My research has revealed this critically important role for adequate sleep in protecting us from dangerous dementia-causing substances like beta-amyloid, tau protein and alpha synuclein building up in our brains, and doing their damage.

Yet, according to current statistics, 50-70 million Americans suffer from sleep deprivation and sleep disorders.

Many of those people (and many of you who are afflicted with sleep problems) have something called “sleep apnea,” a condition in which the person doesn’t breathe properly at night due to extra fatty tissue in the adenoids or back of the throat, too much weight in the neck and facial areas, or swelling of the adenoids and sinuses.
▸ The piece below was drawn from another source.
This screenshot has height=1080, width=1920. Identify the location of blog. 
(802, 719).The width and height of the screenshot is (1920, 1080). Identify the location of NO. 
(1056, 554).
The “apnea” can manifest as someone actually stopping breathing for several seconds, or very loud snoring.

Sleep apnea is usually brought to awareness by a partner who complains of the snoring, or lies awake terrified that their sleepmate has just stopped breathing, then gasped for air. Extreme fatigue and unexplained high blood pressure are other signs of sleep apnea. The diagnosis is made from something called a “sleep study,” where the person actually sleeps in a lab (or, in some places, their own bed) attached to electrodes monitoring oxygen intake and sleep rhythms.

The treatment of sleep apnea can vary from weight loss (always a good suggestion for those who carry extra weight) to treatment of the cause of sinus and adenoid swelling (most frequently allergy), to surgery, in extreme cases. And of course, there are machines, CPAP and BiPAP being the most common, that push air through the obstructions at night. These machines have become less obtrusive torture in recent years, but still are not tolerable for many. I have my patients try a small contraption that fits into the nostrils easily, and sometimes provides the slight increase in breathing passages that improves the sleep. The inserts can be found at

Of course, many people who have sleep problems do not have apnea. Some have problems falling asleep, some have problems staying asleep, and some have both.

Some easy hints are worth mentioning.

1. Try going to bed at a regular time each night. Our bodies are creatures of habit, and will get used to the idea that it is time to wind down if given a regularity of bedtime.

2. Turn off any blue light screens in the room, including computer screens. Our brains are receiving mixed messages if the apparatus of stimulation and activity are present while they’re trying to settle down.

3. Don’t do your work, or heavy problem solving, in your bed. Choose another room in the house to be the room of cerebral activity, and leave your bedroom for intimacy and for sleep. If you live in a studio, divide up your living space in this way.

4. Try taking a warm bath before bedtime. Epsom salts, containing the valuable sedating mineral magnesium, will assist in the relaxation process.

5. If waking up during the night is the main issue, try taking a very light snack before bedtime. Low blood sugar is a common cause (next to frequent urination) of waking in the middle of the night. A few almonds soaked to soften them, or a few spoons of full-fat yogurt, or a bit of almond butter on a cracker can frequently do the trick.

Of course, Big Pharma is happy to supply you with pills to drug you to sleep, but many of these meds are heavy duty, addictive and even life-threatening. Many natural and safe alternatives exist, and I suggest trying a few to see what works best for you. My favorite sleep remedies are:

  1. Valerian

  2. Skullcap

  3. Magnesium

  4. Melatonin

  5. 5-hydroxytryptophan (5-HTP) and/or L-Tryptophan

  6. Jamaican Boxwood

  7. L-Theanine

  8. GABA and GABA-promoting nutrients

  9. Phosphatidylserine

  10. I throw a little curcumin into my sleep mixtures, and this seems to help as well

In conclusion, to restore your energy, fight off unwanted colds and prevent Alzheimer’s … pleasant dreams!